Stored data entries:
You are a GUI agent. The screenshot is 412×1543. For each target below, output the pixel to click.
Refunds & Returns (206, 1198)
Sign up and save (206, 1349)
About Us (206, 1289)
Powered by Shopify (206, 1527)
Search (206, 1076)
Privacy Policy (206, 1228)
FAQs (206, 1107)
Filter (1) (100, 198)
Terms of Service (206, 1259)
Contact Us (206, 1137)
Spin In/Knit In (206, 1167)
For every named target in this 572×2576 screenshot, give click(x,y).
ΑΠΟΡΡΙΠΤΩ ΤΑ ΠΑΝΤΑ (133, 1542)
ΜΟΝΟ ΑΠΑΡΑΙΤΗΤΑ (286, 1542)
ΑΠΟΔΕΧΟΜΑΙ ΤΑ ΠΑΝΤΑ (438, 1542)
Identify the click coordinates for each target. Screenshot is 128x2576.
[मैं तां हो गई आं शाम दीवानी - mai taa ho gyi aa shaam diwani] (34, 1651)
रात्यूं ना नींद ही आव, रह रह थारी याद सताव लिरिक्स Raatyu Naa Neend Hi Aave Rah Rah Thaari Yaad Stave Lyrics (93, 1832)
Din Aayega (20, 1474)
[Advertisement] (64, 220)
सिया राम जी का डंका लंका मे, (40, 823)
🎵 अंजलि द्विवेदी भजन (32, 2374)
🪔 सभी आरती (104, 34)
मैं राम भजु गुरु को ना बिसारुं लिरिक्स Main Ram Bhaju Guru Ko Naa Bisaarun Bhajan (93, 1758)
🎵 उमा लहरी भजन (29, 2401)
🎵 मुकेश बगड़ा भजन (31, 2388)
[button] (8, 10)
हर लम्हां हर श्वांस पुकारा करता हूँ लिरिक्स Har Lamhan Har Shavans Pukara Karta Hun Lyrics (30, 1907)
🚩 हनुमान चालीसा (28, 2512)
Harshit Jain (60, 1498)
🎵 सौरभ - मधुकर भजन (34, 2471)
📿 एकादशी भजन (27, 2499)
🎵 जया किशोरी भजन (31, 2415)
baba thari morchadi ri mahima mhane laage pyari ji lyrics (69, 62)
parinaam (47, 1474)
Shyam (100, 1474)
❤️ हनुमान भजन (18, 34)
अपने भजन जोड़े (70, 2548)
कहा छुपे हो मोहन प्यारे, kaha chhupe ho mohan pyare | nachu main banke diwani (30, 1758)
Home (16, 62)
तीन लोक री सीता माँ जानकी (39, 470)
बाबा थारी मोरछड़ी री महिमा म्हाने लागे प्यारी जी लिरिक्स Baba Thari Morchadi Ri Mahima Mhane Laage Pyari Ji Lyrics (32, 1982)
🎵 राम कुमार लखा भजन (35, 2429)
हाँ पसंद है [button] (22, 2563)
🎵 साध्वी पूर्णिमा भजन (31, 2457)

» Aim of the exercise:
All of the entries above must be transcribed exactly.

» Output below:
You are a GUI agent. The screenshot is 412×1543. For each target below, output the pixel to click.
Refunds & Returns (206, 1198)
Sign up and save (206, 1349)
About Us (206, 1289)
Powered by Shopify (206, 1527)
Search (206, 1076)
Privacy Policy (206, 1228)
FAQs (206, 1107)
Filter (1) (100, 198)
Terms of Service (206, 1259)
Contact Us (206, 1137)
Spin In/Knit In (206, 1167)
For every named target in this 572×2576 screenshot, give click(x,y).
ΑΠΟΡΡΙΠΤΩ ΤΑ ΠΑΝΤΑ (133, 1542)
ΜΟΝΟ ΑΠΑΡΑΙΤΗΤΑ (286, 1542)
ΑΠΟΔΕΧΟΜΑΙ ΤΑ ΠΑΝΤΑ (438, 1542)
Identify the click coordinates for each target. Screenshot is 128x2576.
[मैं तां हो गई आं शाम दीवानी - mai taa ho gyi aa shaam diwani] (34, 1651)
रात्यूं ना नींद ही आव, रह रह थारी याद सताव लिरिक्स Raatyu Naa Neend Hi Aave Rah Rah Thaari Yaad Stave Lyrics (93, 1832)
Din Aayega (20, 1474)
[Advertisement] (64, 220)
सिया राम जी का डंका लंका मे, (40, 823)
🎵 अंजलि द्विवेदी भजन (32, 2374)
🪔 सभी आरती (104, 34)
मैं राम भजु गुरु को ना बिसारुं लिरिक्स Main Ram Bhaju Guru Ko Naa Bisaarun Bhajan (93, 1758)
🎵 उमा लहरी भजन (29, 2401)
🎵 मुकेश बगड़ा भजन (31, 2388)
[button] (8, 10)
हर लम्हां हर श्वांस पुकारा करता हूँ लिरिक्स Har Lamhan Har Shavans Pukara Karta Hun Lyrics (30, 1907)
🚩 हनुमान चालीसा (28, 2512)
Harshit Jain (60, 1498)
🎵 सौरभ - मधुकर भजन (34, 2471)
📿 एकादशी भजन (27, 2499)
🎵 जया किशोरी भजन (31, 2415)
baba thari morchadi ri mahima mhane laage pyari ji lyrics (69, 62)
parinaam (47, 1474)
Shyam (100, 1474)
❤️ हनुमान भजन (18, 34)
अपने भजन जोड़े (70, 2548)
कहा छुपे हो मोहन प्यारे, kaha chhupe ho mohan pyare | nachu main banke diwani (30, 1758)
Home (16, 62)
तीन लोक री सीता माँ जानकी (39, 470)
बाबा थारी मोरछड़ी री महिमा म्हाने लागे प्यारी जी लिरिक्स Baba Thari Morchadi Ri Mahima Mhane Laage Pyari Ji Lyrics (32, 1982)
🎵 राम कुमार लखा भजन (35, 2429)
हाँ पसंद है [button] (22, 2563)
🎵 साध्वी पूर्णिमा भजन (31, 2457)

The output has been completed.